Pharmaceuticals and Medical Device Agency of Japan.  The PMDA is the Japanese medical device regulator and is part of the Ministry of Health, Labour and Welfare.  PDMA conducts and Medical Device Reviews specifically:
Scientific reviews of pharmaceuticals and medical devices for marketing authorization based on the Pharmaceutical Affairs Law of Japan
Consultation (Planning and implementation of clinical trials and preparation of NDA dossiers, etc.)
GCP / GLP / GPSP inspections and conformity audit on dossiers submitted as initial application, re-examination and re-evaluation application
GMP / QMS inspections on manufacturing sites, processes and quality management system of pharmaceuticals and medical devices
Confirmation of re-examination and re-evaluations based on the Pharmaceutical Affairs Law

TGA

Australian Therapeutic Goods Administration (TGA).  The Therapeutic Goods Administration (TGA) is part of the Australian Government Department of Health and Ageing, and is responsible for regulating therapeutic goods including medicines, medical devices, blood and blood products.  This includes goods that we rely on every day, such as sunscreens, through to goods used to treat serious conditions, for example prescription medicines, vaccines, blood products and implants.  Essentially, any product for which therapeutic claims are made must be listed, registered or included in the Australian Register of Therapeutic Goods (ARTG) before it can be supplied in Australia. 
The TGA evaluates therapeutic goods before they are marketed and monitors products once they are on the market, it also assesses the suitability of medicines and medical devices for export from Australia.
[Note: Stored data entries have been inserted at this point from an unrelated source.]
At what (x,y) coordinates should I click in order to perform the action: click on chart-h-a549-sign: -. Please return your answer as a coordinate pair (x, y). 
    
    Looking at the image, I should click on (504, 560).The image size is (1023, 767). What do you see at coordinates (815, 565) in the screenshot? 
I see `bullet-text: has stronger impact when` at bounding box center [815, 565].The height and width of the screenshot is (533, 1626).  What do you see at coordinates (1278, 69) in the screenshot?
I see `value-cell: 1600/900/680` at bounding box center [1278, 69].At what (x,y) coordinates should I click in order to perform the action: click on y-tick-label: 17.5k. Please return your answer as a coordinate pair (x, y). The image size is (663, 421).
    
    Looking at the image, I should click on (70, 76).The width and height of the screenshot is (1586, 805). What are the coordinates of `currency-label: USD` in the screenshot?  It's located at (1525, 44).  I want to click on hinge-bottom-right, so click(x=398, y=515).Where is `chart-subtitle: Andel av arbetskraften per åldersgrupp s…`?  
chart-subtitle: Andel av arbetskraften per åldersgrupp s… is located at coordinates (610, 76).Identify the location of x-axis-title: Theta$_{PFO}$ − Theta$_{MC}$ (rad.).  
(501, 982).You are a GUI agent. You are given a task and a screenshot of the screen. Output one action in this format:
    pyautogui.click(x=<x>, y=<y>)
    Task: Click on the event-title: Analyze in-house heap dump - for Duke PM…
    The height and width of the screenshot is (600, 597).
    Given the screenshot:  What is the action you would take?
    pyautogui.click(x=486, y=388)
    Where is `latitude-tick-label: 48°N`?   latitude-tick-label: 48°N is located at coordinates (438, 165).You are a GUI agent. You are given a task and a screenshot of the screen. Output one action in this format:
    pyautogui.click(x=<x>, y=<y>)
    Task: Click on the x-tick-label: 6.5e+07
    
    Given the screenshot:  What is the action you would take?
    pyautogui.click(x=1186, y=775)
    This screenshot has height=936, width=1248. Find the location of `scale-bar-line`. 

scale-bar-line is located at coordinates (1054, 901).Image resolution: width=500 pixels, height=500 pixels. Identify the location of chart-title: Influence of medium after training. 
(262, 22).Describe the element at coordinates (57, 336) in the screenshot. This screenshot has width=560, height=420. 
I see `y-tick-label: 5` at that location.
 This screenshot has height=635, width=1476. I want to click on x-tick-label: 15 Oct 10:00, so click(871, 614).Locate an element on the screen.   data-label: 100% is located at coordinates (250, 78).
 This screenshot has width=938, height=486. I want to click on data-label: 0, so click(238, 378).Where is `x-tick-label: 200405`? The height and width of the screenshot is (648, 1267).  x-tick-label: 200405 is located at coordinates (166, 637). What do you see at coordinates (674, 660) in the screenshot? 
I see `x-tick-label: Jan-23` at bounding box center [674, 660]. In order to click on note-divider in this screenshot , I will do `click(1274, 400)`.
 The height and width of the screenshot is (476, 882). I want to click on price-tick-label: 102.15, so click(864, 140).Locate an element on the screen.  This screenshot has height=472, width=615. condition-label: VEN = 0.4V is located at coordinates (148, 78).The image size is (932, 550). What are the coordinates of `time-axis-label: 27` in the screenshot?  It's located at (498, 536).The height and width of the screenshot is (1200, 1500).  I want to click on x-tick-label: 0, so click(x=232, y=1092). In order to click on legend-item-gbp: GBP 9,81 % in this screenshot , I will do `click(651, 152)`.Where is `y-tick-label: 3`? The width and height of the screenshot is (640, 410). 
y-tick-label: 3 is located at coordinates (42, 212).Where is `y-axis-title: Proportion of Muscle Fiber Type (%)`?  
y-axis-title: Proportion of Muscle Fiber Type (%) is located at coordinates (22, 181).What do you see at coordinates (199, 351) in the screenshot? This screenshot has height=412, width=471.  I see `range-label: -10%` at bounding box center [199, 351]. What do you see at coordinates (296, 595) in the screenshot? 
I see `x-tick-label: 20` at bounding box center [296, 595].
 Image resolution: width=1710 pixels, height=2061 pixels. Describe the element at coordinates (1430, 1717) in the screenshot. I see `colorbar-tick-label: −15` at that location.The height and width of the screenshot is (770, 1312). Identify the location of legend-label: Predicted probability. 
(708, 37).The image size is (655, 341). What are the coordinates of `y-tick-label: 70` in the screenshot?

The TGA also regulates manufacturers of therapeutic goods to ensure they meet acceptable standards of manufacturing quality. It has a team of manufacturing inspectors that audit manufacturing facilities around the world to ensure that products supplied in Australia are of high quality. 

Global Harmonization Task Force (GHTF)

The GHTF is an association of key regulators working to develop ways to develop a common approach to the regulation of medical devices. The GHTF provides guidance to other regulators about best practice in all areas of medical device regulation.

Asian Harmonisation Working Party

The AHWP is an association of Asian countries that are working to harmonise medical device regulation in coordination with the Global Harmonisation Task Force, the Asia Pacific Economic Community and other international organisations. AHWP is a liaison partner of the GHTF.

Global Medical Device Nomenclature (GMDN) Agency

The GMDN Agency maintains the database of GMDN codes used to provide identifiers for types of medical devices.